Investigating which Windows service is listening to which IP and port

Question

I am investigating a production system where there are several Windows services communicating with each other through TCP/IP sockets. I'm trying to figure out which executable is listening to which IP address and which port on a given machine.

Other than rummaging through each windows service's obscure configuration files, is there a system tool that can more easily give me the details I want?

Answer 1

As already mentioned TCPView by SysInternals (i.e. Microsoft) is a great tool. But on production systems you may not be allowed to install additional software, so I think you may want to try out netstat.exe, which is typically located at C:\WINNT\system32\netstat.exe .

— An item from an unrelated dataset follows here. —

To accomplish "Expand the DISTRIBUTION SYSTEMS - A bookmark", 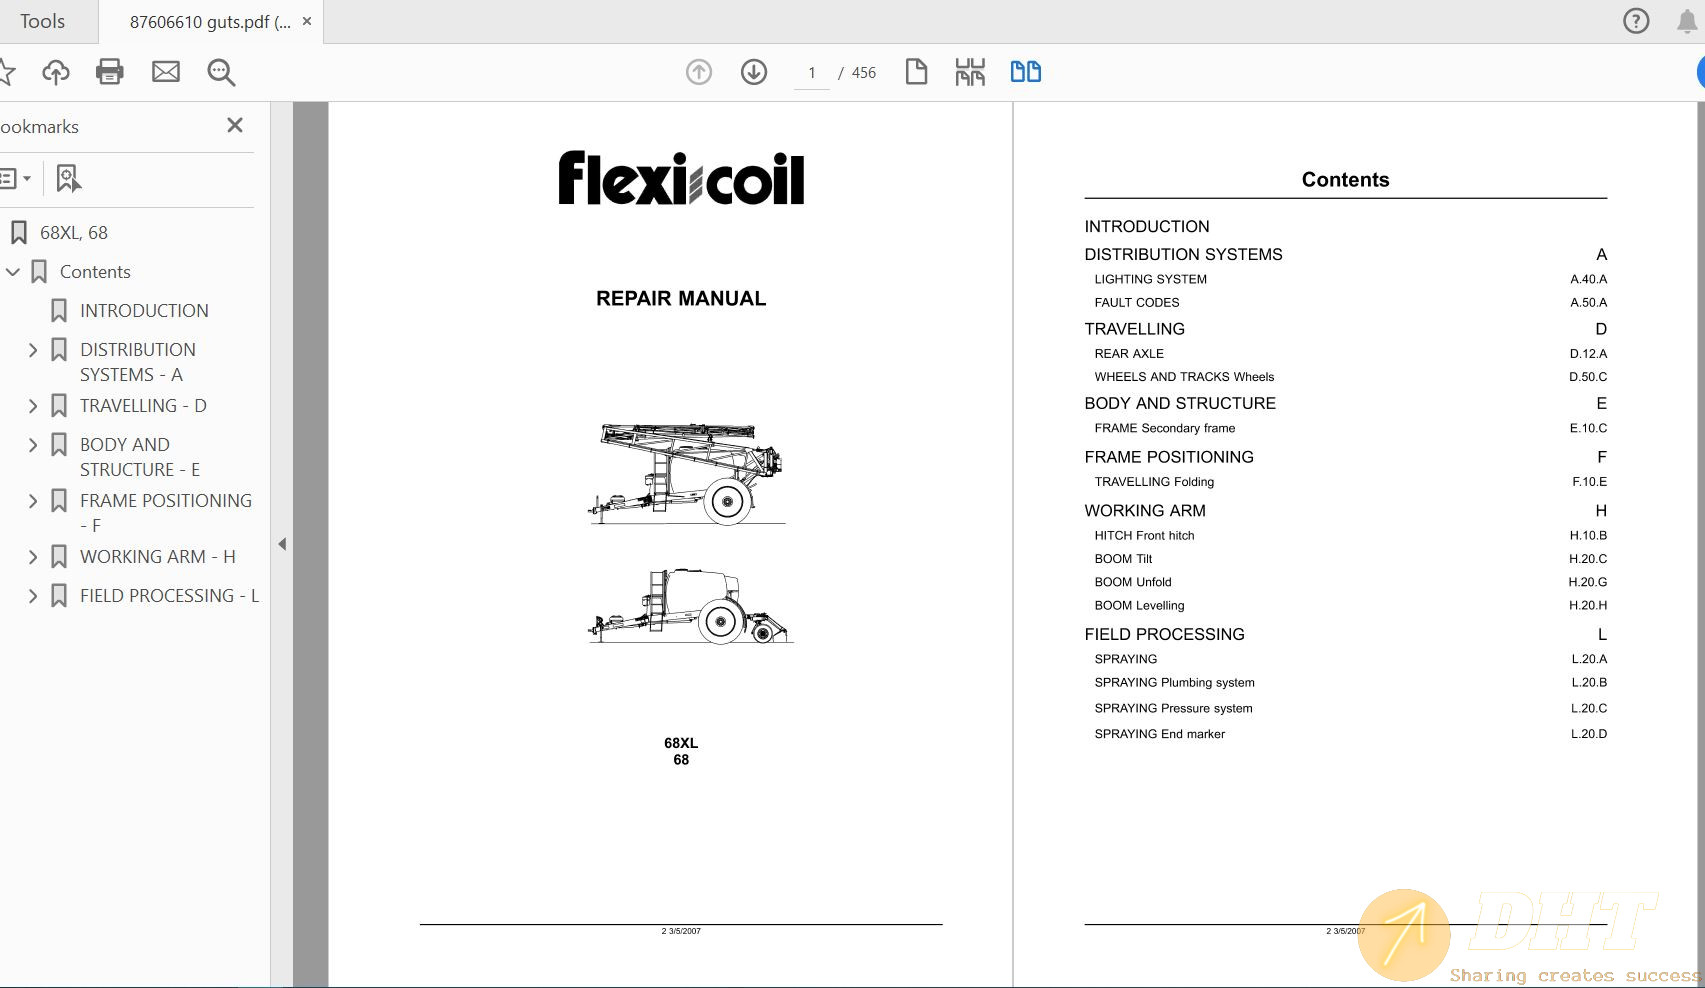I will coord(32,349).
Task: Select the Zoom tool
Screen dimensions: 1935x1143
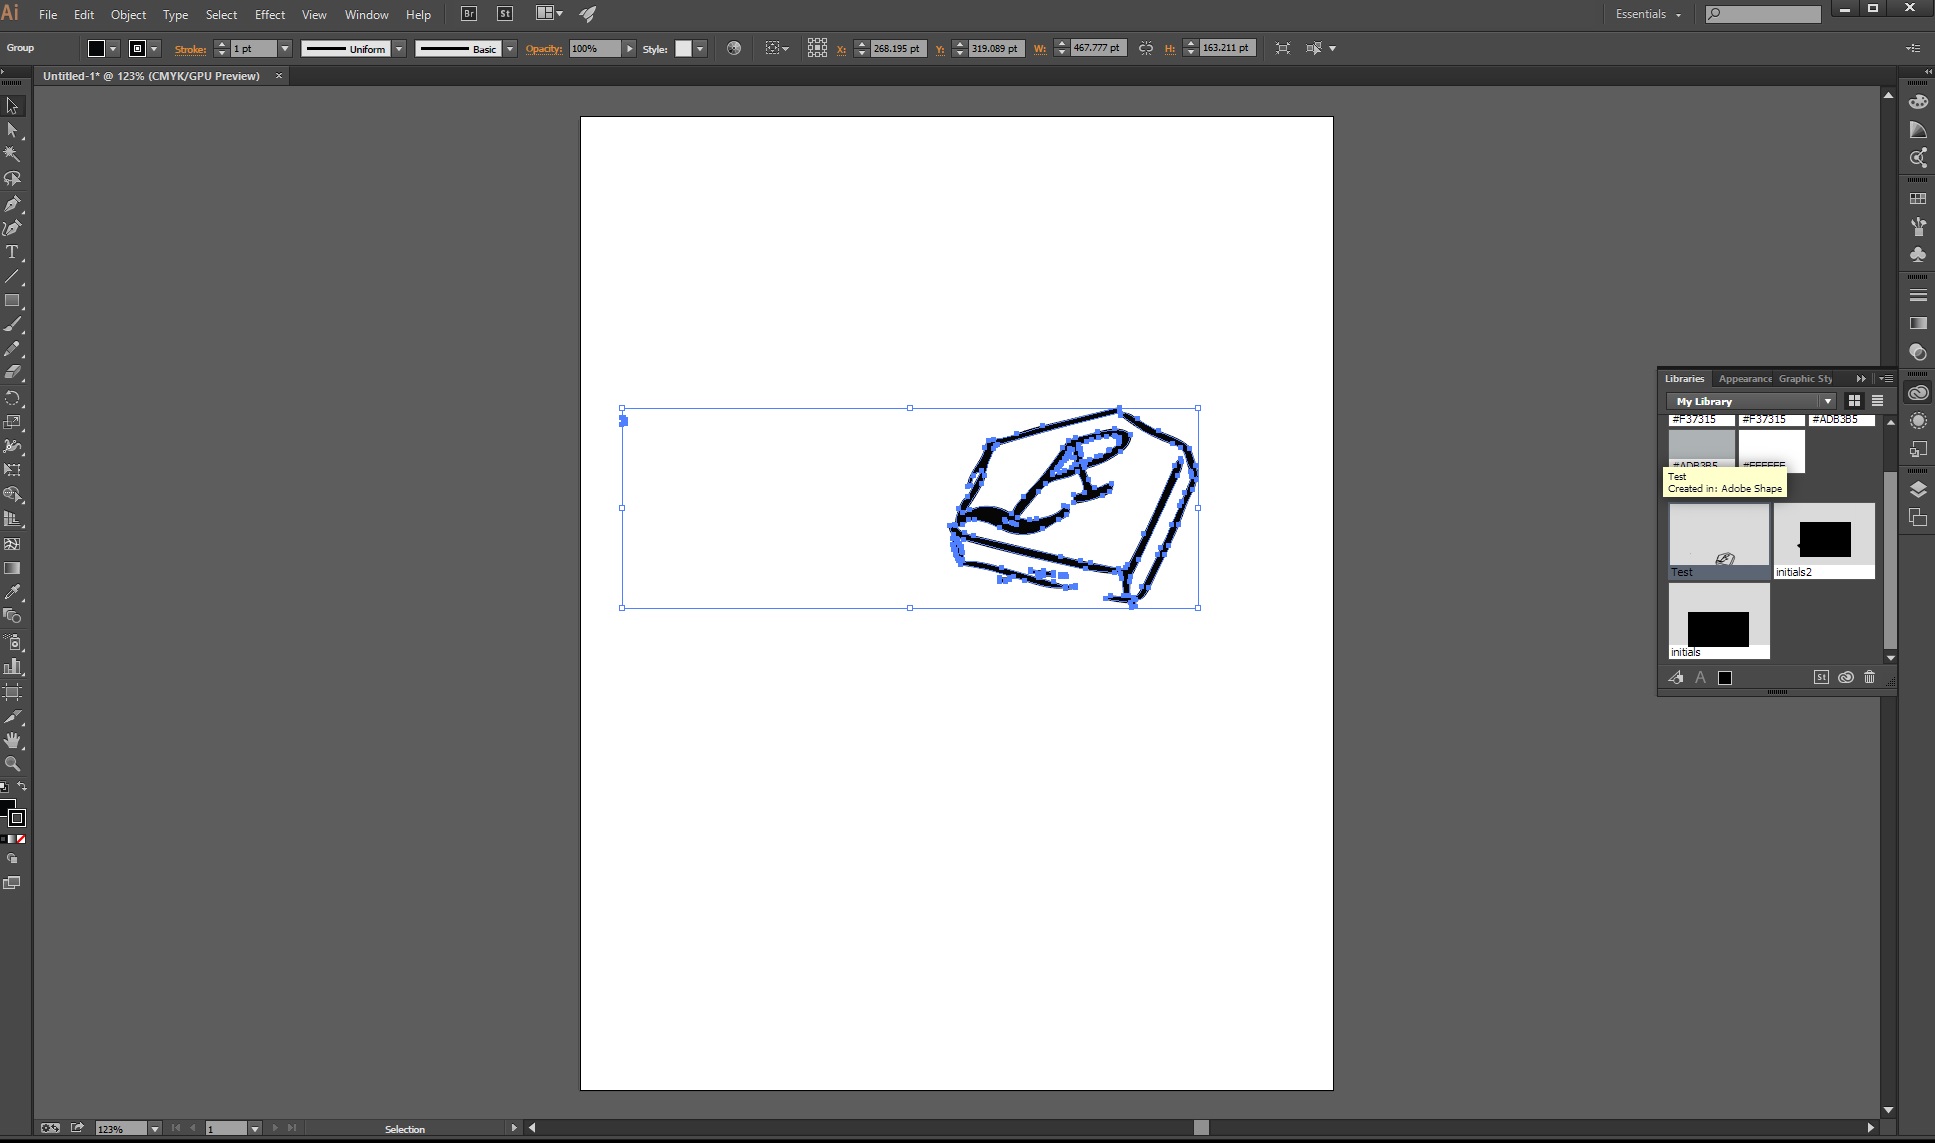Action: coord(13,764)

A help page is available with

netstat -?

Examples are:

netstat -a

Lists all local TCP connections and listening ports together with remote TCP endpoint.

netstat -o

Adds the process ID to the output.

netstat -b 

Gives you the name of the executable wich was involved in establishing this connection/port.

Answer 2

Thanks everyone. Very helpful indeed. A friend also introduced me to a freeware utility called "Active Ports" from DeviceLock: http://www.devicelock.com/freeware.html/

Answer 3

Give this a whirl.

netstat -abn

Answer 4

http://technet.microsoft.com/en-us/sysinternals/bb897437.aspx

SysInternals TCPView is great

Answer 5

Command line netstat tool might help you. To learn available parameters run it with /?: netstat /?

Or there is a better GUI alternative: SysInternals TcpView (freely downloadable from ms site)